Perfview in Dyn365FO. Part 3 - Wall clock analysis
How to analyze actual time thread spend working or waiting for other threads.
See the First part for the introduction and a list of posts.
First step in analysis is detection, what kind of resource is a bottleneck. In my practice when testing performance on 1 box envinronment, most case is CPU bound tasks:
- On onebox we have a very low latency betwen AOS and SQL server so even if we have lots of queries, they are using CPU, not network or disk
- Dyn365FO X++ code often use lots of small queries instead of one giant query with join - partly beacuse of it allows to use AOS caching, partly because many queries are in a separate methods (like “find”).
- I work on Electronic Reporting module that itself is more like platform then like application code.
- The reason for performance degradation can be locks on SQL server side, so it can be reproduced only with simultaneous work of multiple users
Please keep in mind that test and production is a different environement and use other tools (like TraceParser and SQL server tools) to check whether a bottleneck is onthe same place there or not.
Anyway lets strart.
How to analyze thread time
- Collect a trace with thread time enabled
- Filter by a thread you are interested in
- See the most used resource
- Recollect trace for CPU, if a task is CPU-bound
- Perform top down or bottom up analysis
After you press “Stop collection” and Perfview processed the trace, you will see the following window:
Double click on thread time to select process and see details:
We see list of processes sorted by CPU time used and since I use perfromance test, I see the Visausl Studio test execution engine on top. If you use onebox you can probably see SQL server (if it do the most job). Also you can se AOS (w3wp) batch service.
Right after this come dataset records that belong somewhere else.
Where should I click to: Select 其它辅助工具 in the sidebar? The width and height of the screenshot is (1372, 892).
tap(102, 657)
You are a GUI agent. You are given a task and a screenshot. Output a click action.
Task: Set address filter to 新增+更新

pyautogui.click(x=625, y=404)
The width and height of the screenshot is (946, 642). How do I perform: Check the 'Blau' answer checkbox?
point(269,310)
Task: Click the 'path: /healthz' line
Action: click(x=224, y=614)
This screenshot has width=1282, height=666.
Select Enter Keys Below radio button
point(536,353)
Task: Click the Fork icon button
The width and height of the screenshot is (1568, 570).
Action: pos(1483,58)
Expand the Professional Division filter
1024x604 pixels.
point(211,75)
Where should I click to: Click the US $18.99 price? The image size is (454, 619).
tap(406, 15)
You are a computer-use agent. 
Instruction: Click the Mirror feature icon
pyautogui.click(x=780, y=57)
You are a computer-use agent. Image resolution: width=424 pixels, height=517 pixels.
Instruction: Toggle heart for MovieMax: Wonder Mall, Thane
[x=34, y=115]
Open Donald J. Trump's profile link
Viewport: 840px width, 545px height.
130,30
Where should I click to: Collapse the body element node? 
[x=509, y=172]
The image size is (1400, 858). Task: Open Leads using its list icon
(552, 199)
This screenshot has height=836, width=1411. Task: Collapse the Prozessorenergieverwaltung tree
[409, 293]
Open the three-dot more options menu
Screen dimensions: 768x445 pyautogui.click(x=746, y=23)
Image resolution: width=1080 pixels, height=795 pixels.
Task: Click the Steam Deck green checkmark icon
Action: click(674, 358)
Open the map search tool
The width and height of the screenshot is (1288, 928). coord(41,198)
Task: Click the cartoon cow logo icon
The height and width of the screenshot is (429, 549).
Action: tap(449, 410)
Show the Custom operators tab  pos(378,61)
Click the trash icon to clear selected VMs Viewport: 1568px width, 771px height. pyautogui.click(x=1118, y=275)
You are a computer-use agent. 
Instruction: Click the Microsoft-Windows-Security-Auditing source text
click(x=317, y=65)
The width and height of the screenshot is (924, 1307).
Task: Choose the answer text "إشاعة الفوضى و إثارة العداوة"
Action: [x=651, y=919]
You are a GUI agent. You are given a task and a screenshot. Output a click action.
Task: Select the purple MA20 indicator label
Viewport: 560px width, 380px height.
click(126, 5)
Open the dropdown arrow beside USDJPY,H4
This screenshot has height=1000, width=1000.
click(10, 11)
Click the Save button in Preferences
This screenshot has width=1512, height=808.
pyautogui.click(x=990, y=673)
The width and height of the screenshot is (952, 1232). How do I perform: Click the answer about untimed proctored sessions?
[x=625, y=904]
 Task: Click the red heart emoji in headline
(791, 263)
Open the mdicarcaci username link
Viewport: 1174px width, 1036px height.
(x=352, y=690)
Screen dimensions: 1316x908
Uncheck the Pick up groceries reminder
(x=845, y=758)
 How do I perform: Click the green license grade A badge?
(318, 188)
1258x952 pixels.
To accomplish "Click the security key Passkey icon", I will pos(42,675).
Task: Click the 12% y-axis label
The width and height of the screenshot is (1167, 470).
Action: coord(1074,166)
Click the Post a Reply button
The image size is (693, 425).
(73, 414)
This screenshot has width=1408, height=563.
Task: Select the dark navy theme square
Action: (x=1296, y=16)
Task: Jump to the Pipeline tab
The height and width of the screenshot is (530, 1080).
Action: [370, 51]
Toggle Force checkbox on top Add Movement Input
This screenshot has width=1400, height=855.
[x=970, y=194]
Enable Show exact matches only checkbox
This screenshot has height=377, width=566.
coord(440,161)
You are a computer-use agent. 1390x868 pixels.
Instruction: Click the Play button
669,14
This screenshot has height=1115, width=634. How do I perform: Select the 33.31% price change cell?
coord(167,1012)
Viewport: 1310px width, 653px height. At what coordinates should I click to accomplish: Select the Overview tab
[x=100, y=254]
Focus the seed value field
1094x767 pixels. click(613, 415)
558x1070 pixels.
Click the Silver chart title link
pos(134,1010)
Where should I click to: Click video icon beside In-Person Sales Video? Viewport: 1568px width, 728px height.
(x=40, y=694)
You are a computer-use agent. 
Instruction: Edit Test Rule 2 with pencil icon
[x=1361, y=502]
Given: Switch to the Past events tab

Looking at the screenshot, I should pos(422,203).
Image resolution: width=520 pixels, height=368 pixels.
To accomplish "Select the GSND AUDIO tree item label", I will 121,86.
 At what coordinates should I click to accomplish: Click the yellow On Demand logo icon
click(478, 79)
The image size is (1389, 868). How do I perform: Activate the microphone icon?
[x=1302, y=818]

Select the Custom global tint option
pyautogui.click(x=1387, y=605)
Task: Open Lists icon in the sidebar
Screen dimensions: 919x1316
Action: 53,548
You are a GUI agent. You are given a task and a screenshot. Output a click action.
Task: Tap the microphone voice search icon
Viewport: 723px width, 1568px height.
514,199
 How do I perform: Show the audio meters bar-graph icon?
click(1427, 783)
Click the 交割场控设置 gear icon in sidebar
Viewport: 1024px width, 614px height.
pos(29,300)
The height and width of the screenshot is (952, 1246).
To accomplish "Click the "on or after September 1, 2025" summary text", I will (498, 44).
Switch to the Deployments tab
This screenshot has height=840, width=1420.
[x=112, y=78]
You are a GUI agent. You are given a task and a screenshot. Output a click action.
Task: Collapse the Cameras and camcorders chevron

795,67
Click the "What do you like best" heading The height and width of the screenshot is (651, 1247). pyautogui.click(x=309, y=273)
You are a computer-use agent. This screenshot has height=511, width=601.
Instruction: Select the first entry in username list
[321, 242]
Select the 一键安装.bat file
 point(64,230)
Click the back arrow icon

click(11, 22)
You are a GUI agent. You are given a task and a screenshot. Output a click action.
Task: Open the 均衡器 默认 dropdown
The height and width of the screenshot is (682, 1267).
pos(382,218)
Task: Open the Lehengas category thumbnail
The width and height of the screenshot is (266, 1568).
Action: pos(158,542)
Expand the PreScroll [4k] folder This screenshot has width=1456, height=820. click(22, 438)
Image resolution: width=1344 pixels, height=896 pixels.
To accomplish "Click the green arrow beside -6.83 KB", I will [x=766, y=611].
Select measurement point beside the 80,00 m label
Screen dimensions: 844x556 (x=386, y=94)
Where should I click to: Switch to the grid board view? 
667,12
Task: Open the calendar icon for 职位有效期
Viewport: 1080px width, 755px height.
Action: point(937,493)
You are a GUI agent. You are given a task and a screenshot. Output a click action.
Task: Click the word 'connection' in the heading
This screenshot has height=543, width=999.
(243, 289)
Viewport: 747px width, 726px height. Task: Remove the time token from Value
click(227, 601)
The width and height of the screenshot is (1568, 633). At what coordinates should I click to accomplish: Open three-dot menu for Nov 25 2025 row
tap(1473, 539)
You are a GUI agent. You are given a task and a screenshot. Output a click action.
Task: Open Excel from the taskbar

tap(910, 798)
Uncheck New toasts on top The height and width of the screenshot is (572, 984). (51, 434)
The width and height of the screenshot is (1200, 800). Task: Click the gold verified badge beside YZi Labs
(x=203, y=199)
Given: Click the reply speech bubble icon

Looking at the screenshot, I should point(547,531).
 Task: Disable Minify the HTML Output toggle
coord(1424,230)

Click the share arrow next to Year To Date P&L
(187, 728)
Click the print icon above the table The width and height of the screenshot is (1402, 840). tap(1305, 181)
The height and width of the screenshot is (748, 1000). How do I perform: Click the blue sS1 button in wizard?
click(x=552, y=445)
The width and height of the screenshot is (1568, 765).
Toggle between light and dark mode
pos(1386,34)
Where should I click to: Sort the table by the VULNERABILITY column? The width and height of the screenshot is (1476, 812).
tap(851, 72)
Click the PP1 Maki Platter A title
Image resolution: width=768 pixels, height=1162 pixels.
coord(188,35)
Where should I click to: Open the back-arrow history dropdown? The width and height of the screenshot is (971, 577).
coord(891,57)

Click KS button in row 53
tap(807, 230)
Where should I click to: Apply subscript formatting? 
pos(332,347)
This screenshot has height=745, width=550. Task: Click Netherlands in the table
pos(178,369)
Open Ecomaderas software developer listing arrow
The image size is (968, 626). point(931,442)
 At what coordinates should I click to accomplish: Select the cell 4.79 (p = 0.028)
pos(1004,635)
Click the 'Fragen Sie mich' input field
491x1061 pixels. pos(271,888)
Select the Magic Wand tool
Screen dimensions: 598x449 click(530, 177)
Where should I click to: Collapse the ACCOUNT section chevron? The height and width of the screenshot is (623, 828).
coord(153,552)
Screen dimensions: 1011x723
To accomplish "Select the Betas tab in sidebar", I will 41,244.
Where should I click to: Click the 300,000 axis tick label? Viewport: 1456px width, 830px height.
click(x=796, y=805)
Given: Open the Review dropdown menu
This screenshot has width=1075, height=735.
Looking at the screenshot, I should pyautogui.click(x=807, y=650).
After pressing OK we will see data for callstacks:
Filtering by thread
This data is not very useful: since we measuring thread time it tells us all the time all thread spend on working and waiting, but we need to analyze only one thread - that is doing actual job.
Also by default data is grouped by module. For selecting thread we
- Set “GroupPats” to nothing
- Find the thread we actually want to explore: enter in “find” a name of the method that surely exist in callstacks that you are interested in. For my case it is “ERFormatMappingRun.run” and press enter
Look at the pt.3 - perfview says that the whole method run is 0.6% of time. That’s because working and waiting time is summarized for all threads and this is percentage from all that time.
Lets tell PerfView to see only stacks that include “ERFormatMappingRun.run” or method of your choice: type “;ERFormatMappingRun.run()” in the IncPats window and swithch to “by name” tab:
We can see that most time (exclusive %) is spent by CPU - so actually calculating things, not waiting for SQL or network.
The task is CPU bound.
Now you shoould recollect trace for CPU to get better precision. Or, if you have a different result, you can start top down or bottom up analysis:
- Go to CallTree tab and investigate perfromance of different parts from the top
- Or doubleclick CPU and see the callers tree
The later will be difficult since perfview now does not know what are borders of your task and so it is started from OS internals.
But the tool is very flexible and the next time we will see how to group stacks by meaningful properties.